(Records excerpted from a collection)
....................

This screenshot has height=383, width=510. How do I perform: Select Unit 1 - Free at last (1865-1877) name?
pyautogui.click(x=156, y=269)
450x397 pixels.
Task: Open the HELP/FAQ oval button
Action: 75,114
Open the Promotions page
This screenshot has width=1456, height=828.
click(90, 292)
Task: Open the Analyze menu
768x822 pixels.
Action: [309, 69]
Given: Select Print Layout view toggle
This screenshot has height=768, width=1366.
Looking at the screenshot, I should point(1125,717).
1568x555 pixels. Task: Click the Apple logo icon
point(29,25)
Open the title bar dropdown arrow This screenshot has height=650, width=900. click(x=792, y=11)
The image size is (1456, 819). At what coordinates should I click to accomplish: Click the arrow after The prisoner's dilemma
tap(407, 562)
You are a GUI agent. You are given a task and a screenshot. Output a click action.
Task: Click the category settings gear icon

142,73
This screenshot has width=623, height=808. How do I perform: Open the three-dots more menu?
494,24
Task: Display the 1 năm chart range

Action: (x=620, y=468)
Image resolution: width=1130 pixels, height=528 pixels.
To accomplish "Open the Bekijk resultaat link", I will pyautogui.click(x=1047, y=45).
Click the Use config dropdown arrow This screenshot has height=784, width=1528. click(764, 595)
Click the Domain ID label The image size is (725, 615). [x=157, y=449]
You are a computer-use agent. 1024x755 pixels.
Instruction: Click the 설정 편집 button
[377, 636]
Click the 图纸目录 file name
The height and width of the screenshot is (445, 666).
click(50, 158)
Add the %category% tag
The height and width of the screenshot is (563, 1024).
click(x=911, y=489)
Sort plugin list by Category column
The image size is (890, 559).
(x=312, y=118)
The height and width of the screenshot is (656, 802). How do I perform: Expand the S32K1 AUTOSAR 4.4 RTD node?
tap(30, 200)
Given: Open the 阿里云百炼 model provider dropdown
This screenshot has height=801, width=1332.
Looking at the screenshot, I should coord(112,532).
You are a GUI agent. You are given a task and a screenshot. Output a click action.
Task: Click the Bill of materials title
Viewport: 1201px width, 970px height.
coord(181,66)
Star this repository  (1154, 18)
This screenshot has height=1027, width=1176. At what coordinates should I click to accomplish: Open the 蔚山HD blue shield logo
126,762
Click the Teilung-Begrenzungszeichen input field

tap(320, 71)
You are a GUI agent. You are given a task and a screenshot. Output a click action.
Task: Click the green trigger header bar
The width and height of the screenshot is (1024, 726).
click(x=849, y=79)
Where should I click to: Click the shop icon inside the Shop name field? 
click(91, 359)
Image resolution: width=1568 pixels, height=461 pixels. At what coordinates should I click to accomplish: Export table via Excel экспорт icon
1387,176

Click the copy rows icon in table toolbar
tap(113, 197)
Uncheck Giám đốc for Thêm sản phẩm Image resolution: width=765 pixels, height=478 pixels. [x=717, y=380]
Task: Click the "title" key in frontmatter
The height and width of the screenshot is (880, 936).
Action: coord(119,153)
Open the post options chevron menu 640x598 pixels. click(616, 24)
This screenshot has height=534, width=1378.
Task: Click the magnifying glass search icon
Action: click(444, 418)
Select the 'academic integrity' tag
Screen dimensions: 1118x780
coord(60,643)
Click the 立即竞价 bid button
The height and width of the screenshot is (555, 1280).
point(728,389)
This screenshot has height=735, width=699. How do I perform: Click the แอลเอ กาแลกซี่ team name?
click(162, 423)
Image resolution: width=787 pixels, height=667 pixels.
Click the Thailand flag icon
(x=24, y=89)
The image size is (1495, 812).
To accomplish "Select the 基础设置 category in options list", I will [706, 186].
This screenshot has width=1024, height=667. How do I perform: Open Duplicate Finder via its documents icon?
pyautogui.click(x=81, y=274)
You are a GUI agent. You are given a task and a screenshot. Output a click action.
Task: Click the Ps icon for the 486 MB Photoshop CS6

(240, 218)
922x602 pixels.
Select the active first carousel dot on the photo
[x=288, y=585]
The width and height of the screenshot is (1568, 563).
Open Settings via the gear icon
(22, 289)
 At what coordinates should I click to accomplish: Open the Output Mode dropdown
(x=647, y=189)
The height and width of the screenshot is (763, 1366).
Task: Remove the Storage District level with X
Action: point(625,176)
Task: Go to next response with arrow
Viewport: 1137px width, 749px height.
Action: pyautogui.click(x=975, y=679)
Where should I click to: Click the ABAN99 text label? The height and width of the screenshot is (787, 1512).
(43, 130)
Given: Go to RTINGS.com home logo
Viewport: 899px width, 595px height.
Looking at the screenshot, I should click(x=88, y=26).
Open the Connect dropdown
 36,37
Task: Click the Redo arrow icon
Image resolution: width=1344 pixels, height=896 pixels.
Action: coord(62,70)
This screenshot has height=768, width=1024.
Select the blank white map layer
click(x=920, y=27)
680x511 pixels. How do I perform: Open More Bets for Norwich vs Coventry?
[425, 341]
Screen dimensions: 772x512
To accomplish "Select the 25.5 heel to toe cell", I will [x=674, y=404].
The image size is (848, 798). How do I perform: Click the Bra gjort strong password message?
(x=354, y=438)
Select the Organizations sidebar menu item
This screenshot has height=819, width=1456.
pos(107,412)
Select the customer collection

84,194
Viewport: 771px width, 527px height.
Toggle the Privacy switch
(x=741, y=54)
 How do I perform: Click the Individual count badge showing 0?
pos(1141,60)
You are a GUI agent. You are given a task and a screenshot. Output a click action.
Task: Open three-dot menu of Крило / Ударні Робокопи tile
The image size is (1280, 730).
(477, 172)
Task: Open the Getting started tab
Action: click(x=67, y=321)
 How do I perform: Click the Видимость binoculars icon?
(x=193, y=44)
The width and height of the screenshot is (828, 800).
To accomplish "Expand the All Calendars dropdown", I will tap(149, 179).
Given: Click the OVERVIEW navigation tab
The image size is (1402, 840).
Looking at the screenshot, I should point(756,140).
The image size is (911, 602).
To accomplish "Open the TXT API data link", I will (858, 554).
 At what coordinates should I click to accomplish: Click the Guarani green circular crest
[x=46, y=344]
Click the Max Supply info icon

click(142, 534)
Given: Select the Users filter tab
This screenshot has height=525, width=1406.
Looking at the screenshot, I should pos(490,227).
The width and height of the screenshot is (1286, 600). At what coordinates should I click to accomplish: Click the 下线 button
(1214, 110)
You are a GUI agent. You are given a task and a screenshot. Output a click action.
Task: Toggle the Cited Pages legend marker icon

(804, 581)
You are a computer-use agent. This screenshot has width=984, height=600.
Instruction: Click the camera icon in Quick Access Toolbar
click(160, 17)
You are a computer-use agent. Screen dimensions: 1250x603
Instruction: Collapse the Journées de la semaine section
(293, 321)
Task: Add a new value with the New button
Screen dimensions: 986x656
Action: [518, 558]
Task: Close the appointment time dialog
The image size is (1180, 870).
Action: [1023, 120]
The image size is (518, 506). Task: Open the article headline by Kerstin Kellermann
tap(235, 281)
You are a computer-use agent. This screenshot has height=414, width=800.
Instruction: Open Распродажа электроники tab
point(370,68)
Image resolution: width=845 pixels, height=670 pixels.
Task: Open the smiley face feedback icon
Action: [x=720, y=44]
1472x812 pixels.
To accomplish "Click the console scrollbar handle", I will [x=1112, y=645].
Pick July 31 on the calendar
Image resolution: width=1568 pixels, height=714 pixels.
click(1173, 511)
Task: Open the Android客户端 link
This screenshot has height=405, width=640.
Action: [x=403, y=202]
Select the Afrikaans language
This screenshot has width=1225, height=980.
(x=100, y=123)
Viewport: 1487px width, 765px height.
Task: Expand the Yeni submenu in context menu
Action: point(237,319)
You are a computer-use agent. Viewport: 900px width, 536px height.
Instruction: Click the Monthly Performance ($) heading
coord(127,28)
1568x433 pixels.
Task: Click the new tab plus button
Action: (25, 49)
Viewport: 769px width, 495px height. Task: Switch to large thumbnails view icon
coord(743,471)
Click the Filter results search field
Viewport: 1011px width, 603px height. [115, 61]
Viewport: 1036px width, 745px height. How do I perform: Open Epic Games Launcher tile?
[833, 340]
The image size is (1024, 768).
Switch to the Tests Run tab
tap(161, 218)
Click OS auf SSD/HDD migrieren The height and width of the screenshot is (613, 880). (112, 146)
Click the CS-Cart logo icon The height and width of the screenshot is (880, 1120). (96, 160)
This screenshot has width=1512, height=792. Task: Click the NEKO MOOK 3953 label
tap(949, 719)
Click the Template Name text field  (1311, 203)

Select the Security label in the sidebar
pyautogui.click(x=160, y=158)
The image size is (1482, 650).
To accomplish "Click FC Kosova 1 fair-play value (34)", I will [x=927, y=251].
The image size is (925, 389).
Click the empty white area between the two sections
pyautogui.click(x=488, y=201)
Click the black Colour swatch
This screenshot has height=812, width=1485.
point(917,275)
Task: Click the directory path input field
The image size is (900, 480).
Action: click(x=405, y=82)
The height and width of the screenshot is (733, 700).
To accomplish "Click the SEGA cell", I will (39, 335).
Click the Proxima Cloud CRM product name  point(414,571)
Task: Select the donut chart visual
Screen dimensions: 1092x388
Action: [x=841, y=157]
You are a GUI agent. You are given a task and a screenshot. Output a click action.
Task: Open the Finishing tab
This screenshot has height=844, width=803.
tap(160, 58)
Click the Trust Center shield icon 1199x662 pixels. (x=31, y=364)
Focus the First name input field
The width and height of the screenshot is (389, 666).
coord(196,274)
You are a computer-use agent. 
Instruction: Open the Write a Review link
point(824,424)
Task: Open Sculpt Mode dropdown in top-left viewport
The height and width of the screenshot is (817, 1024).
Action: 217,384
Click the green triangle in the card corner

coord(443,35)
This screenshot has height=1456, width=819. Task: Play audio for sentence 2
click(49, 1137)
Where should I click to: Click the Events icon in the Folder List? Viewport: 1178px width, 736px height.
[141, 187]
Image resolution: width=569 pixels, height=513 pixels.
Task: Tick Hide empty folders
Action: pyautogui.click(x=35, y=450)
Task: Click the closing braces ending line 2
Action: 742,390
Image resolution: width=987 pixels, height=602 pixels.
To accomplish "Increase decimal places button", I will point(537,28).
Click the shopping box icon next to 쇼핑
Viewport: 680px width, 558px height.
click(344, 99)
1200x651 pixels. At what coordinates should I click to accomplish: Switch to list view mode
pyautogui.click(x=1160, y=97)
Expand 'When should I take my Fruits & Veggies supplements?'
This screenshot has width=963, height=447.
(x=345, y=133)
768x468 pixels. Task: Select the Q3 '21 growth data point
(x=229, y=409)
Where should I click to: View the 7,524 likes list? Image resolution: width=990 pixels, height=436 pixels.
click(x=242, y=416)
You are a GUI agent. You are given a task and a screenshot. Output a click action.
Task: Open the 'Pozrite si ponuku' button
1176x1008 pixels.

....................

■ The task
Both the first line of the data above and the line with "Click the Use" must be included; please return exactly those lines and the ones between them.

■ Problem solution
This screenshot has height=383, width=510. How do I perform: Select Unit 1 - Free at last (1865-1877) name?
pyautogui.click(x=156, y=269)
450x397 pixels.
Task: Open the HELP/FAQ oval button
Action: 75,114
Open the Promotions page
This screenshot has width=1456, height=828.
click(90, 292)
Task: Open the Analyze menu
768x822 pixels.
Action: [309, 69]
Given: Select Print Layout view toggle
This screenshot has height=768, width=1366.
Looking at the screenshot, I should point(1125,717).
1568x555 pixels. Task: Click the Apple logo icon
point(29,25)
Open the title bar dropdown arrow This screenshot has height=650, width=900. click(x=792, y=11)
The image size is (1456, 819). At what coordinates should I click to accomplish: Click the arrow after The prisoner's dilemma
tap(407, 562)
You are a GUI agent. You are given a task and a screenshot. Output a click action.
Task: Click the category settings gear icon

142,73
This screenshot has width=623, height=808. How do I perform: Open the three-dots more menu?
494,24
Task: Display the 1 năm chart range

Action: (x=620, y=468)
Image resolution: width=1130 pixels, height=528 pixels.
To accomplish "Open the Bekijk resultaat link", I will pyautogui.click(x=1047, y=45).
Click the Use config dropdown arrow This screenshot has height=784, width=1528. click(764, 595)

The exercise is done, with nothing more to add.